## ARBEITSAUFTRAG 1
Kannst du aus dem Kostenbeschluss alles von „Auf die Beschwerde“ bis hinunter zu „werden nicht erstattet.“ wortgetreu wiedergeben?
## ARBEITSAUFTRAG 2
Wie lautet dieser Satz aus dem Kostenbeschluss auf Englisch: „Für das Beschwerdeverfahren werden keine Gerichtskosten erhoben; außergerichtliche Kosten werden nicht erstattet.“?
## ARBEITSAUFTRAG 3
Setze den Kostenbeschluss im Anschluss an seinen letzten Satz fort.

Tenor

Auf die Beschwerde der Eltern wird der Beschluss des Amtsgerichts - Familiengerichts - Potsdam vom 19.11.2020 - 440 F 337/20 - hinsichtlich der Kostenentscheidung dahin abgeändert, dass Gerichtskosten für das erstinstanzliche Verfahren nicht erhoben werden.

Für das Beschwerdeverfahren werden keine Gerichtskosten erhoben; außergerichtliche Kosten werden nicht erstattet.

 

Gründe

I. Die Eltern hatten unter dem 04.11.2020 die familiengerichtliche Genehmigung der geschlossenen Unterbringung ihrer minderjährigen Tochter nach § 1631b Abs. 1 S. 1 BGB beantragt. Mit Schreiben vom 05.11.2020 hat das ... Fachklinikum B..., in der die Minderjährige aufgrund akuter Gefährdung bereits untergebracht war, den Antrag der Eltern unterstützt und um "unmittelbare Entscheidung" gebeten. Das Amtsgericht hat den zuständigen Chefarzt am 06.11.2020 fernmündlich darauf hingewiesen, dass für den Erlass einer einstweiligen Anordnung ein neuer Antrag der Eltern notwendig sei. Die Eltern haben unter dem 10.11.2020 einen entsprechenden Antrag gestellt - 440 F 341/20 AG Potsdam -, dem das Amtsgericht mit Beschluss vom 11.11.2020 stattgegeben hat. Von der Erhebung von Gerichtskosten hat das Amtsgericht in jener Entscheidung zu Recht abgesehen. Nachdem die Minderjährige auf ärztliche Veranlassung am 16.11.2020 die geschlossene Abteilung verlassen durfte, und nach Rücksprache mit der im Hauptsacheverfahren bestellten Verfahrensbeiständin haben die Eltern mit Schriftsatz vom 16.11.2020 ihren Antrag vom 04.11.2020 zurückgenommen. Das Amtsgericht hat daraufhin mit Beschluss vom 19.11.2020 festgestellt, dass das Verfahren erledigt sei, und die Gerichtskosten den Eltern je zur Hälfte auferlegt. Hiergegen wenden sich die Eltern mit der Beschwerde.

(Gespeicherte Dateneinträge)
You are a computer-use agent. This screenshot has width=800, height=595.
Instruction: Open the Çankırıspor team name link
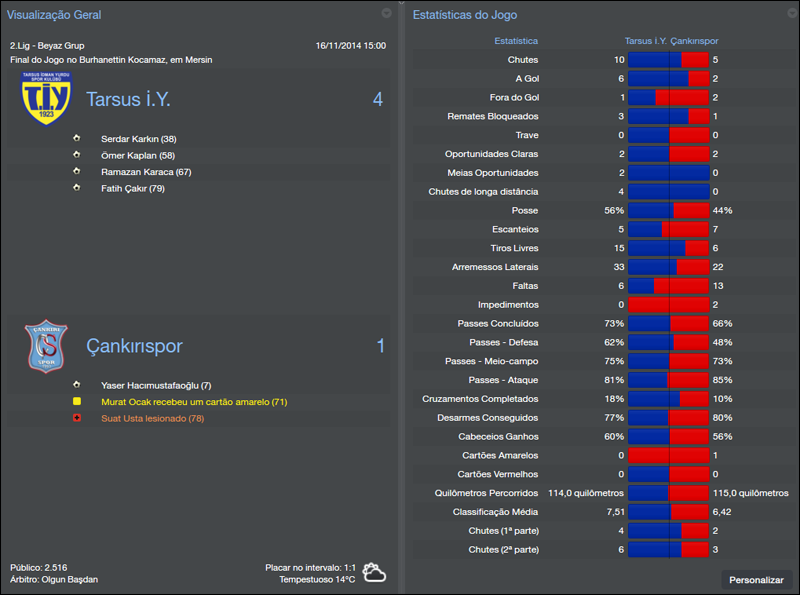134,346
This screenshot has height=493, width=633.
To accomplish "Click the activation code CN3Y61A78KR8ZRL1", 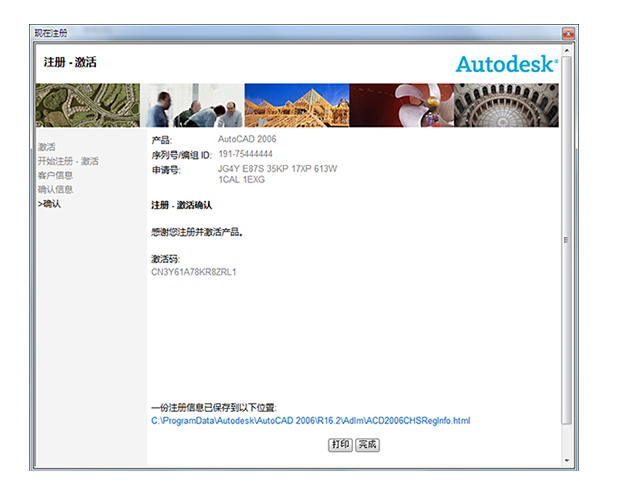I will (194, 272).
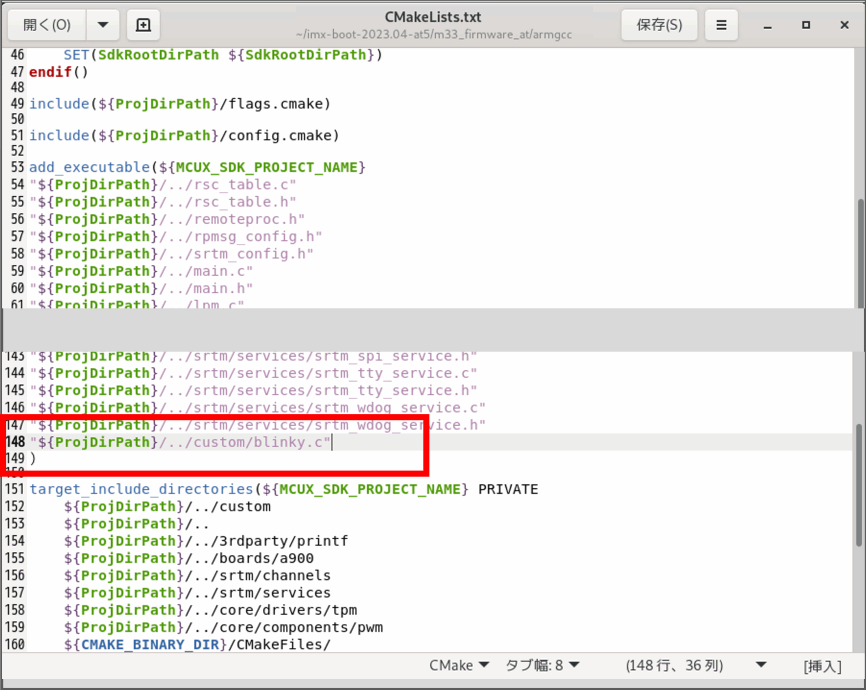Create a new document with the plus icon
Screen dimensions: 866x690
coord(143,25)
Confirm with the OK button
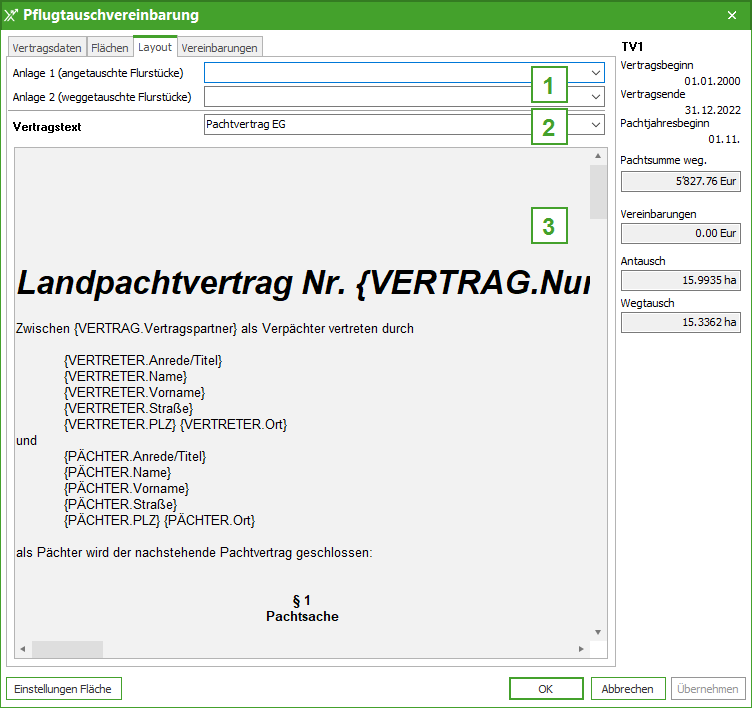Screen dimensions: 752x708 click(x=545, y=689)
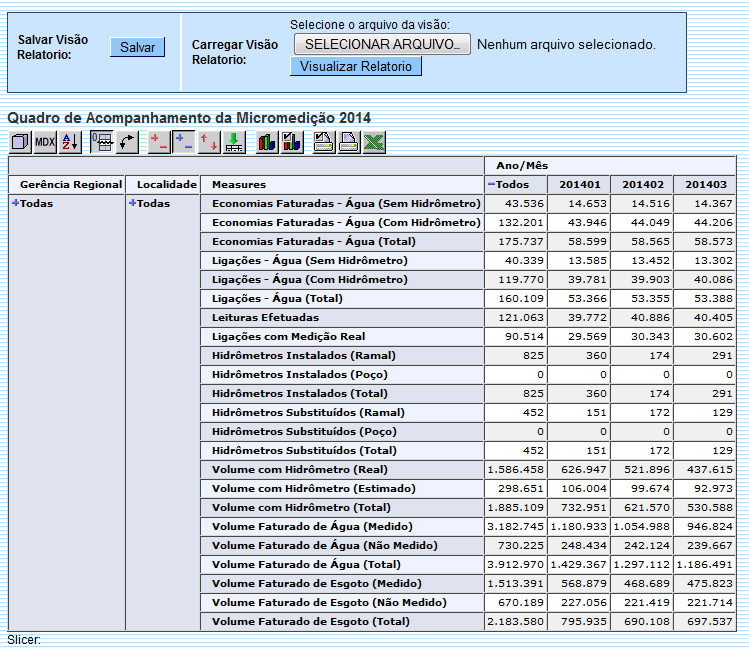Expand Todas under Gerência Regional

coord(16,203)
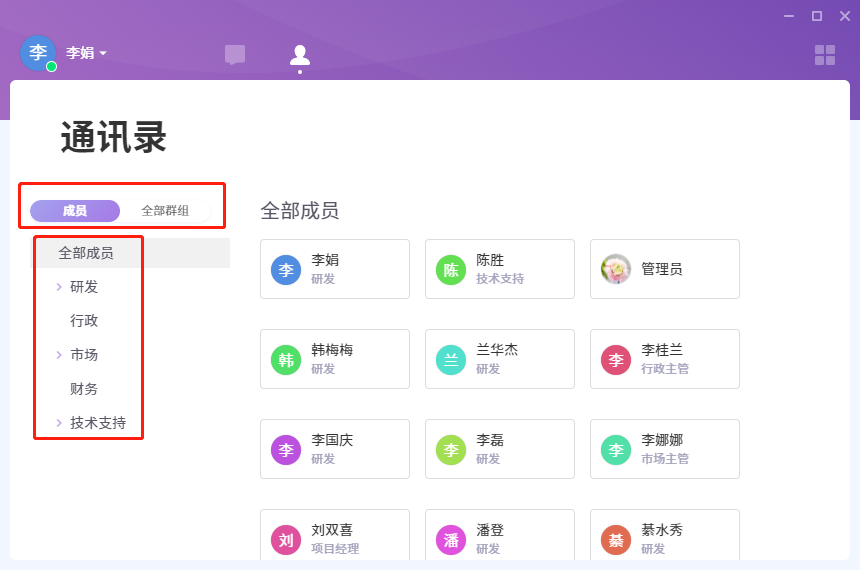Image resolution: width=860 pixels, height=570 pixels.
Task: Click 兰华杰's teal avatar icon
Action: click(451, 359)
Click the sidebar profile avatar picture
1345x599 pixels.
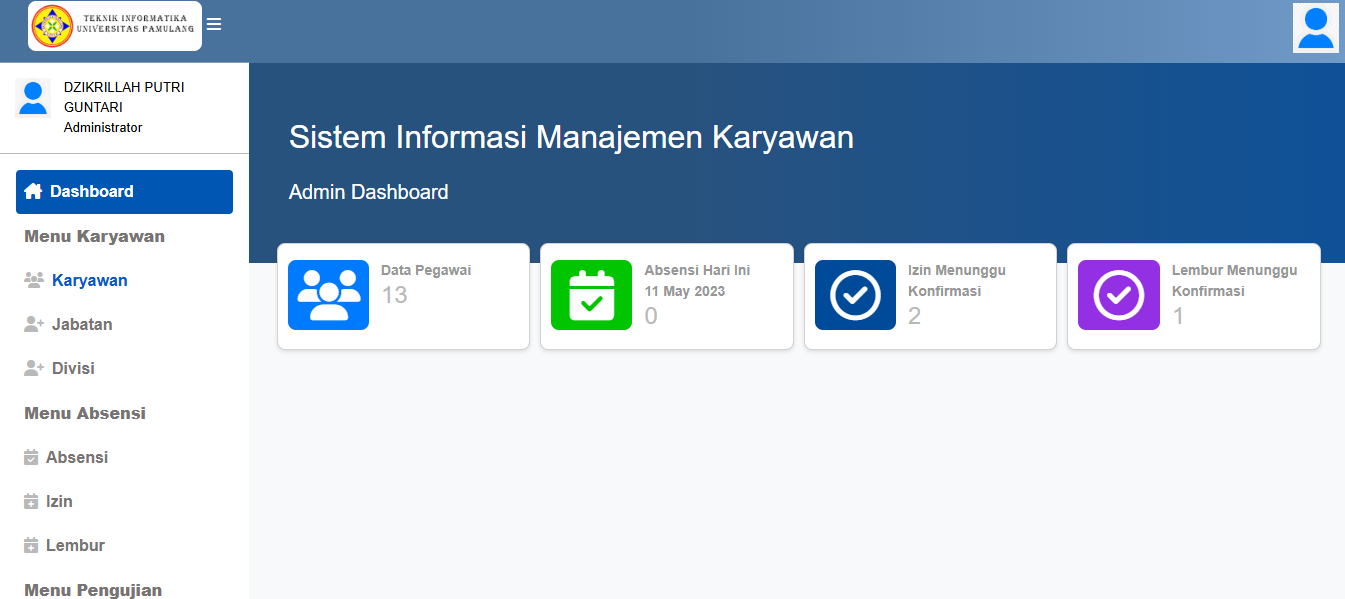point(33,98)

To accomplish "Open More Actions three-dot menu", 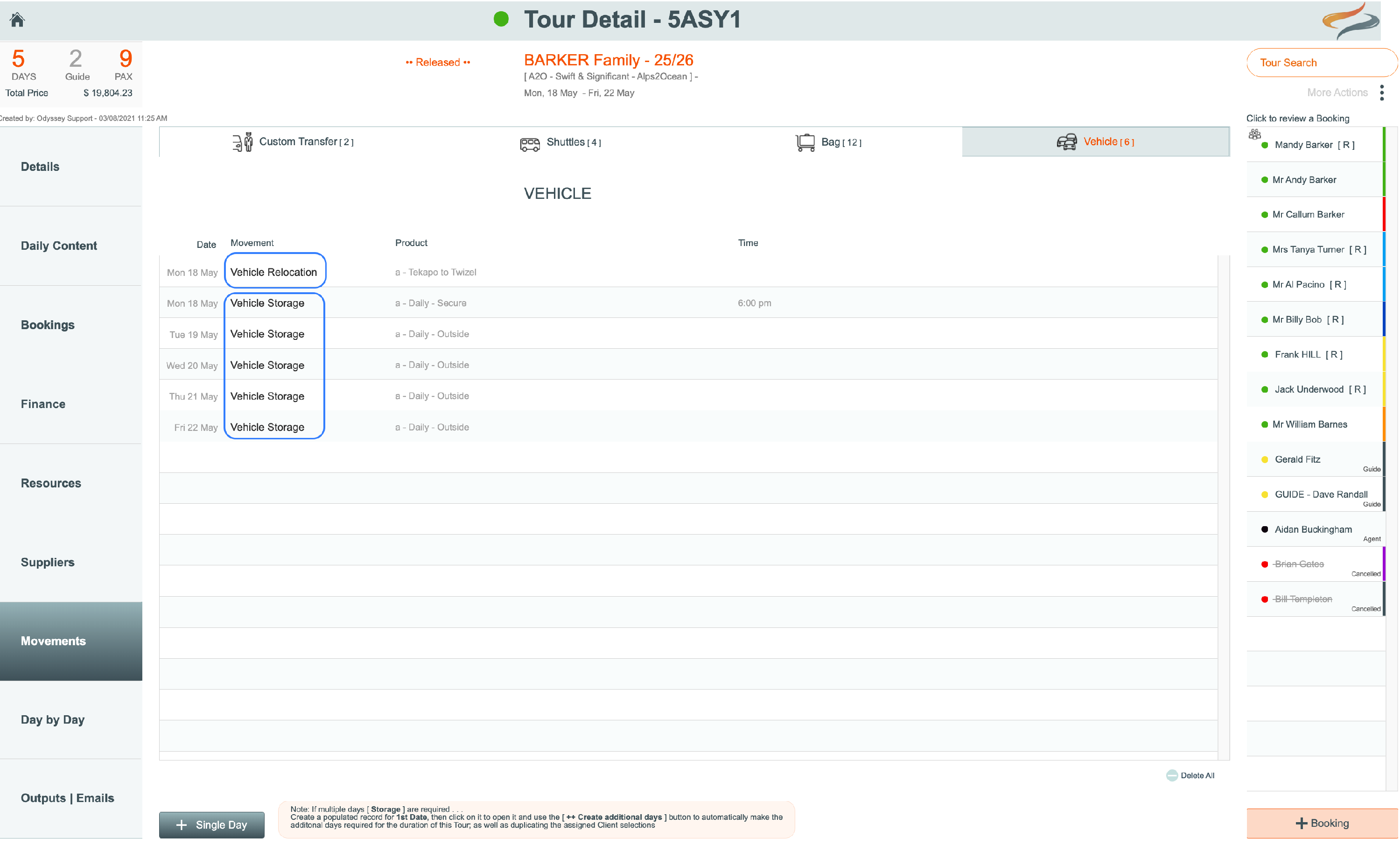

## ANTWORT 1
Auf die Beschwerde der Eltern wird der Beschluss des Amtsgerichts - Familiengerichts - Potsdam vom 19.11.2020 - 440 F 337/20 - hinsichtlich der Kostenentscheidung dahin abgeändert, dass Gerichtskosten für das erstinstanzliche Verfahren nicht erhoben werden.

Für das Beschwerdeverfahren werden keine Gerichtskosten erhoben; außergerichtliche Kosten werden nicht erstattet.

## ANTWORT 2
No court fees are charged for the appeal proceedings; extrajudicial costs are not reimbursed.

## ANTWORT 3
II. Die Beschwerde der Eltern gegen die Kostenentscheidung ist gemäß § 58 Abs. 1 FamFG statthaft und auch im Übrigen zulässig, insbesondere fristgerecht erhoben. Sie hat in der Sache Erfolg.

Die Eltern beanstanden zu Recht, dass das Amtsgericht ihnen die Gerichtskosten des Verfahrens auferlegt hat.

Gemäß § 81 Abs. 1 S. 3 FamFG ist in Familiensachen stets eine Kostenentscheidung zu treffen, wobei das Gericht nach Erledigung des Hauptsacheverfahrens über die Kosten in entsprechender Anwendung des § 81 FamFG nach billigem Ermessen zu entscheiden hat (§ 83 Abs. 2 FamFG). Ob eine vom erstinstanzlichen Gericht vorgenommene Ermessensentscheidung vom Beschwerdegericht nur eingeschränkt auf Ermessensfehler überprüft werden darf (so BGH, FamRZ 2007, 893; ständige Rechtsprechung des Senats, vgl. nur NJOZ 2016, 1026; OLG Schleswig, FamRZ 2014, 963; OLG Hamm, FamRZ 2012, 1829; Keidel/Zimmermann, FamFG, 19. Aufl., § 81, Rdnr. 81 a; Prütting/Helms/Feskorn, FamFG, 3. Aufl., § 81, Rdnr. 36) oder ob dem Beschwerdegericht als zweiter Tatsacheninstanz eine eigene Ermessensausübung obliegt (so jetzt BGH, NJW-RR 2016, 1478; FamRZ 2013, 1876, Rdnr. 23; NJW 2011, 3654, Rdnr. 26 ff.), kann hier dahinstehen. Da die angefochtene Entscheidung keine Ermessensausübung erkennen lässt, ist der Senat gehalten, eine eigene Ermessensentscheidung zu treffen, die zu einer Abänderung der vom Amtsgericht getroffenen Kostenentscheidung führt.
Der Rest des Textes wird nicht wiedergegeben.